Filter the entries below, keeping only lines with the word "coordinates".

┄┄┄┄┄┄┄┄┄┄

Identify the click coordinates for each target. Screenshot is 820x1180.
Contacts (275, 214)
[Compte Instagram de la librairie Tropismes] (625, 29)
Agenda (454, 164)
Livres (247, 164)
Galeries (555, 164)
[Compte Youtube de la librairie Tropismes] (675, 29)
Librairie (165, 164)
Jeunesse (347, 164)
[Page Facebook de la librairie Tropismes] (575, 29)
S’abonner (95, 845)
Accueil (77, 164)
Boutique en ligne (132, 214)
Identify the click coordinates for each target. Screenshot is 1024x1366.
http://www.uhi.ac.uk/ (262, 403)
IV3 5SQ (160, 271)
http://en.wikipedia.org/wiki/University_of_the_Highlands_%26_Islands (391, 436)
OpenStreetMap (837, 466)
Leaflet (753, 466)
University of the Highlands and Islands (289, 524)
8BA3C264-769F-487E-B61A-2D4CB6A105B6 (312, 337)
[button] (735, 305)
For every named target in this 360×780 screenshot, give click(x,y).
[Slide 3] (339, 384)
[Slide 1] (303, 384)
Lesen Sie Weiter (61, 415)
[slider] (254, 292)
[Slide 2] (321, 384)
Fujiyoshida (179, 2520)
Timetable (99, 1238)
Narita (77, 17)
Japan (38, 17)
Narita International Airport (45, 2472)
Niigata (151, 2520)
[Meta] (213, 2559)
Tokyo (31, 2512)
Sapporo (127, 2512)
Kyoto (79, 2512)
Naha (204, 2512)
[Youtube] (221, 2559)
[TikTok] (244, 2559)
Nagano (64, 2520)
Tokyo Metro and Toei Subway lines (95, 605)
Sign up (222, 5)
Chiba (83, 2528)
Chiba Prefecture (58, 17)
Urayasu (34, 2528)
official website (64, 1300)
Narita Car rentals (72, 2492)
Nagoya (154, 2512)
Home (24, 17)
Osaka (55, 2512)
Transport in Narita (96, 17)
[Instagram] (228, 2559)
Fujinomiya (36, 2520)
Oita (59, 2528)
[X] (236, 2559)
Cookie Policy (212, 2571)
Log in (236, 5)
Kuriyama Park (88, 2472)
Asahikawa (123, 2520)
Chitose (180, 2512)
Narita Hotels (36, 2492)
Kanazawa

┄┄┄┄┄┄┄┄┄┄

◆ RESPONSE AREA:
Identify the click coordinates for each target. Screenshot is 820x1180.
Identify the click coordinates for each target. Screenshot is 1024x1366.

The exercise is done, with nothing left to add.